Characteristics of Ashcan Painting
Rather than trying to create beauty, Ashcan artists found it in the truth and real-life quality of their paintings. These canvases capture the authentic feel of 1900s New York City, depicting drunks, prostitutes, slum dwellers, crowded tenements, smoke-filled rooms, boxing rings, alleys, and bars. They have a typically spontaneous style, in contradistinction to the rigid techniques of academic art promoted in early 20th century American art schools. Paint was applied thickly in rapid, obvious brushstrokes, using a muted or dark palette.
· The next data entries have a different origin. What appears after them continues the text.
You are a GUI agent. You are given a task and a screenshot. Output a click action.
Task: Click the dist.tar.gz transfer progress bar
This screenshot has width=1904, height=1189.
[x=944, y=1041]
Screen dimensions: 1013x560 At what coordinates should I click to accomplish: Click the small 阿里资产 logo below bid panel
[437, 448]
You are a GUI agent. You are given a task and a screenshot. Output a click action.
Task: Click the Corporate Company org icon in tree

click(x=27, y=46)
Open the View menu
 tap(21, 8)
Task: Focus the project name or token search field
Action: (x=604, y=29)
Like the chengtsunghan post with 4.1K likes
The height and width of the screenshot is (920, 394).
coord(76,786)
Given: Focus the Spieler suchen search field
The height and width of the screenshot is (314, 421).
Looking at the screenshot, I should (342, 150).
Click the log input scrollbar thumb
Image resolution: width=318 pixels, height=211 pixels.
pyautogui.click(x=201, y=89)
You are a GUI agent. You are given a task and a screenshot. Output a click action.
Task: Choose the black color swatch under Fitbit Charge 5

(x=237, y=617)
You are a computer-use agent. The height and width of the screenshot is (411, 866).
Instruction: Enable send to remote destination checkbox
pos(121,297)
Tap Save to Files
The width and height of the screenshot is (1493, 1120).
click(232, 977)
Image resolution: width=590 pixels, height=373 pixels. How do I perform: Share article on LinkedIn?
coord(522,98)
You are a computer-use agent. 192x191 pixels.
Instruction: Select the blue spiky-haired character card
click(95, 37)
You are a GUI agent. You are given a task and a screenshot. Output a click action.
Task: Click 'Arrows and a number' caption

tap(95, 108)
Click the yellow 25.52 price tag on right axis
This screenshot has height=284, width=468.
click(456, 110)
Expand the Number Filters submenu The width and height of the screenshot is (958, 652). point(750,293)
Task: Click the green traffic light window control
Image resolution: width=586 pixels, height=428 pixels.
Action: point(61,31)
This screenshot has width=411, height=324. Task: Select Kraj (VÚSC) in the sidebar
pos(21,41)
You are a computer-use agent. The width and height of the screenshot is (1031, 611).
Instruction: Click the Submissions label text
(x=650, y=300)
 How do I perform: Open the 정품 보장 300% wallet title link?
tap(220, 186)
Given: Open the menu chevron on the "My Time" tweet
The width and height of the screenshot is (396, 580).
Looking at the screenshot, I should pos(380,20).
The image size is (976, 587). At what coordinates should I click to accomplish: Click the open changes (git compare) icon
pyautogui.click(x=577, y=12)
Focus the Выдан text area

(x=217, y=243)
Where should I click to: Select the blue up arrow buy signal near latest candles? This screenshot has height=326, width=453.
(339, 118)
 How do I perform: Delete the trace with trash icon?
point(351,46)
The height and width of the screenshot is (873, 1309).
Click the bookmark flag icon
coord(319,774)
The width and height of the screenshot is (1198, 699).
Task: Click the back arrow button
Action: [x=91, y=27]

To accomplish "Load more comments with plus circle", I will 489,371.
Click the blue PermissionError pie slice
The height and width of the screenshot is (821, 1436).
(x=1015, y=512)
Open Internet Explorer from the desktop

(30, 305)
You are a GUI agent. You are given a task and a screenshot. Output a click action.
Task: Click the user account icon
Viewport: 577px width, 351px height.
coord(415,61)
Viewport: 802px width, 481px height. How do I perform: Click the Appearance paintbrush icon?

Due to their focus on low-life genre scenes, Ashcan artists were dubbed the "revolutionary black gang" and "apostles of ugliness". Their ideology and style of art was later maintained by the American Scene Painting movement.
Robert Henri (1865-1921)
Everett Shinn (1876-1953)
George Benjamin Luks (1866-1933)
William Glackens (1870-1938)
John Sloan (1871-1951)
Maurice Brazil Prendergast (18581924)
Arthur Bowen Davies (18631928)
Wesley Bellows (1882-1925)
William Glackens: Coney Island
Fruit Stand (1898) Private Collection
Compared to Social Realism
Curiously, despite their focus on slum-life and other gritty subjects, Ashcan School artists are now seen as far less unconventional than they themselves supposed. Grounded mostly in the 19th century, rather than the 20th century, they were more interested in the picturesque aspects of their compositions than in the moral or social issues involved. It was not until after The Depression, and the emergence of Social Realism during the 1930s, that these issues became a force in American art.